# [Directions for this task]
Repeat the part of the items below word for word, starting at the line that contains "You are a computer-use" and ending after the line that contains "Looking at the screenshot, I should 194,380.". Leave the pictures out of your answer.

# [The input]
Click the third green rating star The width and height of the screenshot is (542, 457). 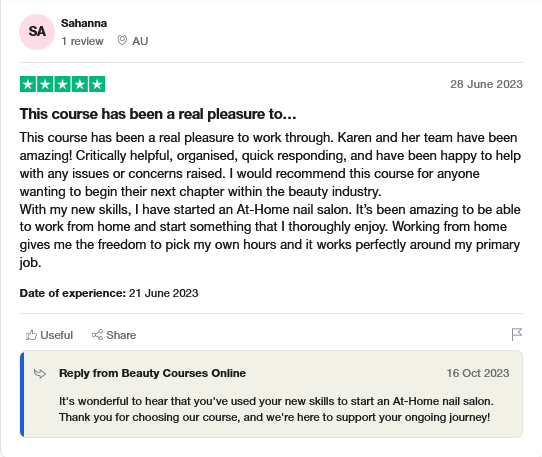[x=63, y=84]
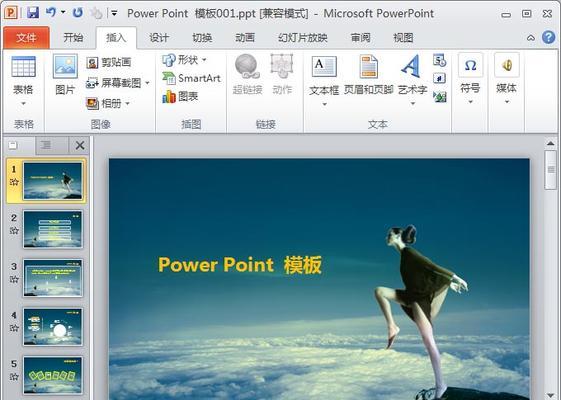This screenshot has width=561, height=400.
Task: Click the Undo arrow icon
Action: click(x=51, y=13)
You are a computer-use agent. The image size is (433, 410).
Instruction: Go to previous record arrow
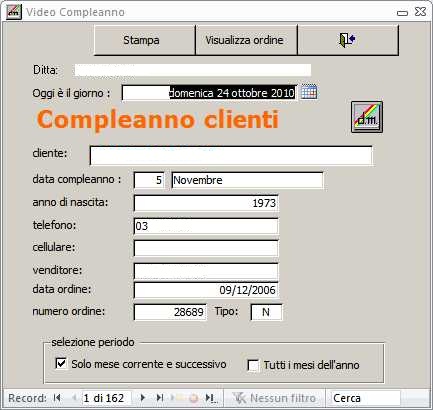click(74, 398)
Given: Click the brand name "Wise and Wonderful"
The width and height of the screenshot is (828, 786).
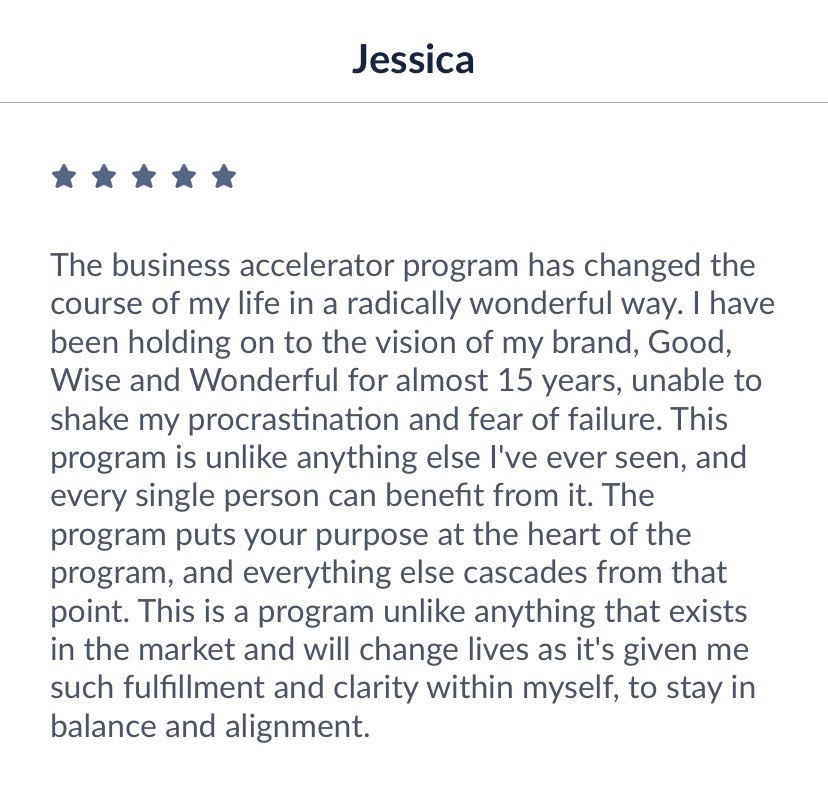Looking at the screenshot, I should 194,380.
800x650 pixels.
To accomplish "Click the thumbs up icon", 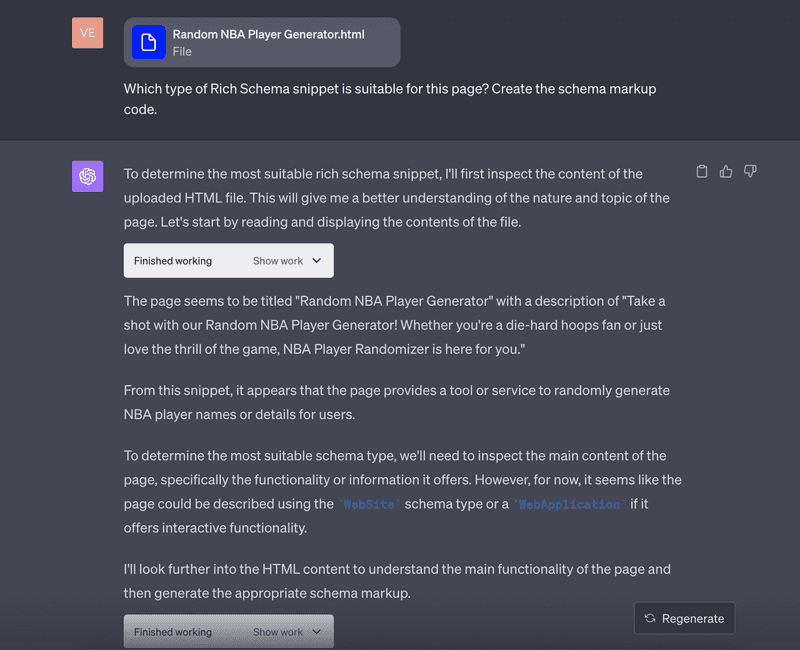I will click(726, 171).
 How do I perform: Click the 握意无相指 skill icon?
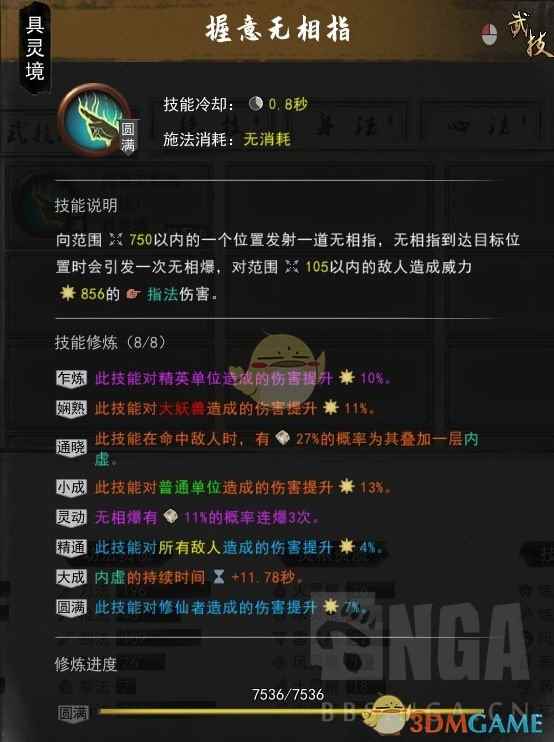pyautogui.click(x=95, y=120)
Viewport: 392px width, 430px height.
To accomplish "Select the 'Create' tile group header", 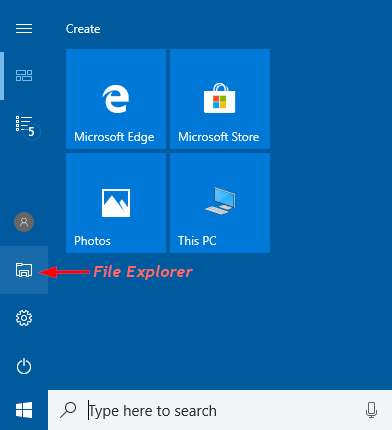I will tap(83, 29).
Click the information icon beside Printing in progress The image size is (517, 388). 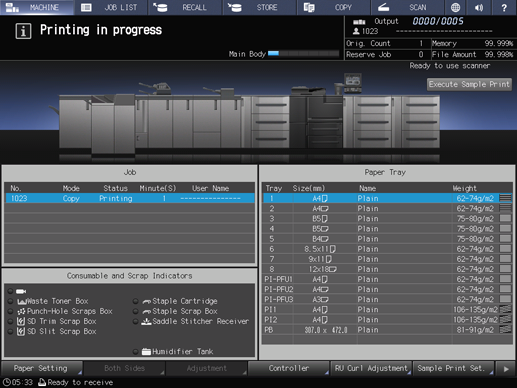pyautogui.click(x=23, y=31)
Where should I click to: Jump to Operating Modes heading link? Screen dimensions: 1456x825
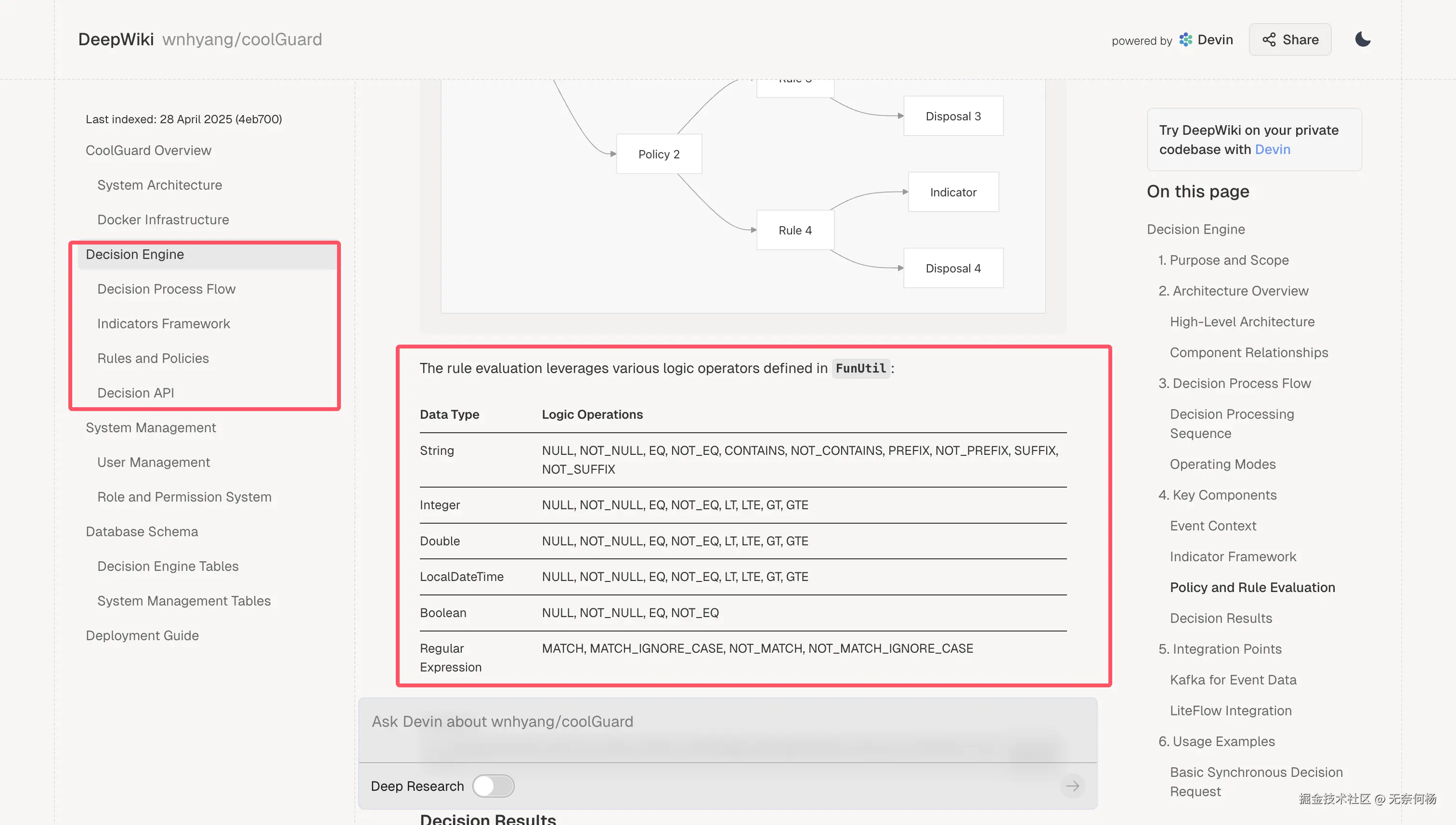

# [Answer to this task]
You are a computer-use agent. The image size is (433, 410).
Instruction: Go to previous record arrow
click(74, 398)
Given: Click the brand name "Wise and Wonderful"
The width and height of the screenshot is (828, 786).
Looking at the screenshot, I should 194,380.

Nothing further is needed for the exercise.